In the Hanoi airport we talked with a pleasant couple from Germany. At some point the man said he hoped it wouldn't be raining in Hue. I didn't say so, but I thought that I hoped it would be raining in Hue. It's winter and it's Hue and I love the rain in Hue. And of course it was raining when we landed – ahhhh, Hue.

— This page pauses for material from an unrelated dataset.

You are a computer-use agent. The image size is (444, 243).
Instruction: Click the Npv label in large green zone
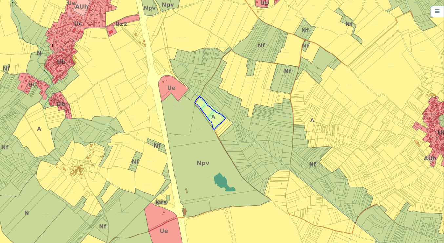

The ride into town from Phu Bai Airport was as always, a panorama of mossy temples, shrines, and other religious structures interspersed

among the usual open-fronted stores selling pretty much the same old stuff, then a few markets, then bigger and bigger buildings, modern ones and the smaller stores and the motos, bicycles and cyclos (more than in Hanoi or Saigon), cars, trucks, but nowhere near the congestion of Hanoi or Saigon. It feels so good being in this place. Then turning left from Hung Vuong on to Nguyen Tri Phuong and pulling up to the alley where the Binh Duong and other budget hotels and cafes are. We're here! Get a room ($18 for triple – none of the doubles working for us). Drop our bags, step across the way to

Cafe on Thu Wheels for some soup, noodles, garlic bread, and beer with U2 on the sound system – a backpacker cafe – banana pancakes for me soon. Photo: An Cuu Market

Back in the room, listening to a live recording of the Wave Farmers album, a psychedelic trio (electronic drums, synth, violincello) playing at Soul Rise. Perfect for Hue. Going to see them, be danced by them again in March at Mannafest.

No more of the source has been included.